Being a sole case, our findings are limited and cannot establish broader genotype-phenotype patterns or assess phenotypic variability of this specific variant. Family members were not available for genetic testing, precluding segregation analysis to confirm the autosomal-dominant inheritance pattern within this family or to assess penetrance. Additionally, this specific variant has limited reported cases in population databases, and population frequency data may be incomplete, which restricts comparative analysis with other affected individuals carrying the same variant.
This case report provides clinical evidence, following the ACMG/AMP PP4 criterion, supporting the reclassification of the CRX c.166G>A (p.Ala56Thr) variant from “likely pathogenic” to “pathogenic.” Our patient’s clinical presentation demonstrates phenotypic alignment with the expected disease spectrum for CRX homeodomain variants, including late-onset macular-restricted CORD, central visual field loss, macular degeneration with peripheral sparing, outer retinal layer loss on OCT, and preserved ffERG with reduced mfERG responses. This case contributes essential phenotypic data for this specific variant and reinforces the importance of detailed clinical characterization in establishing variant pathogenicity for inherited retinal dystrophies.
Conclusions
Clinical diagnosis of inherited retinal dystrophies remains challenging due to overlapping phenotypes.

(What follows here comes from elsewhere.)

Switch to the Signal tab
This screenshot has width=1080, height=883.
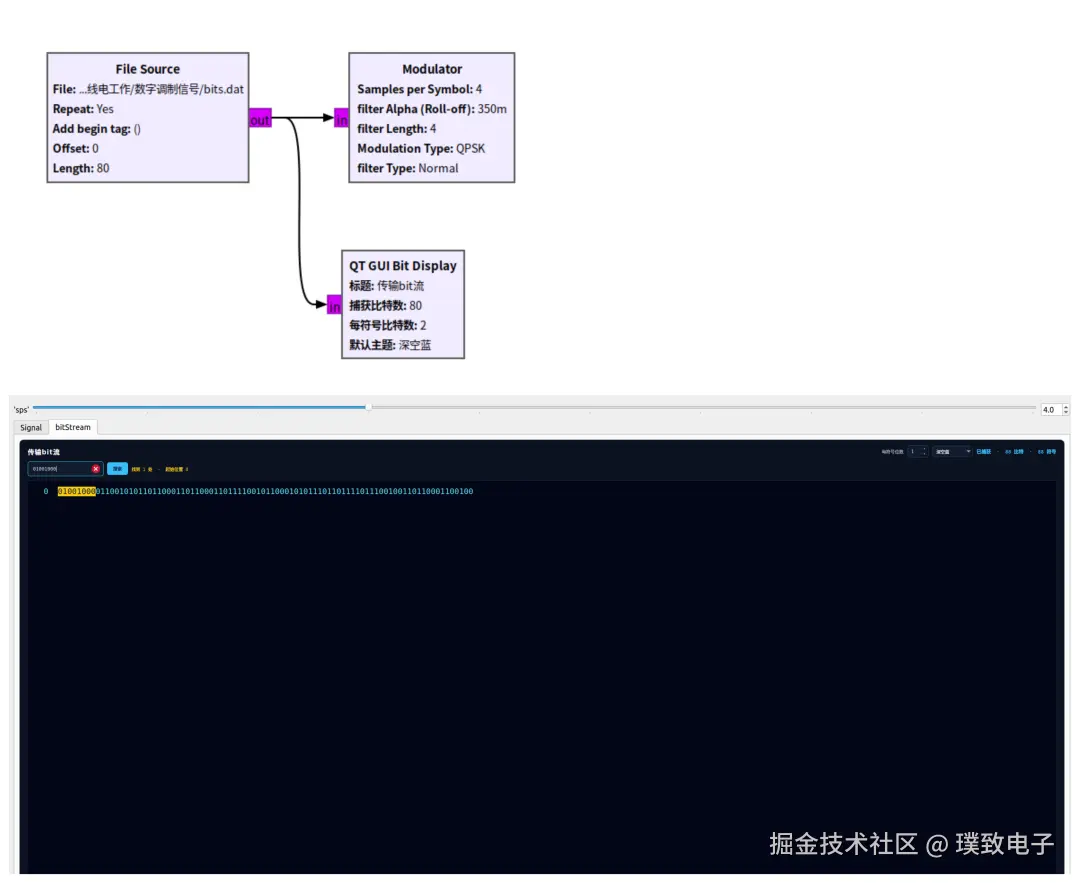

CORD associated with CRX mutations must remain part of the differential diagnosis when evaluating patients with progressive central vision loss and macular abnormalities. Inheritance patterns in patients with CRX-associated retinal dystrophies have been described, with homeodomain variants following autosomal-dominant inheritance. Comprehensive ophthalmic examination, including fundoscopy, OCT, mfERG, and genetic studies, may all contribute to reaching a definitive CORD diagnosis. Prompt diagnosis may help in genetic counseling, prognostic assessment, and monitoring disease progression in affected patients and their families. Although genetic testing is an increasingly helpful tool to aid in diagnosing and managing these patients, technological and interpretive shortcomings, such as "VUS" and "likely pathogenic" classifications requiring clinical validation, should be considered. Pathogenicity determination for CRX variants is particularly complex, as a significant proportion of heterozygous missense mutations may represent benign variants. Both the specific location within the gene and the nature of the variant must be carefully evaluated, with homeodomain missense variants demonstrating pathogenicity only when supported by concordant clinical phenotypes.
Our patient, who had a heterozygous CRX c.166G>A (p.Ala56Thr) variant within the homeodomain and a clinical CORD diagnosis with complete genotype-phenotype concordance, represents an important contribution to variant reclassification: demonstrating objective clinical evidence that supports upgrading this variant from "likely pathogenic" to "pathogenic" classification. This case reinforces phenotype-driven variant interpretation as essential for accurate phenotypic and genotype pathogenicity assessment.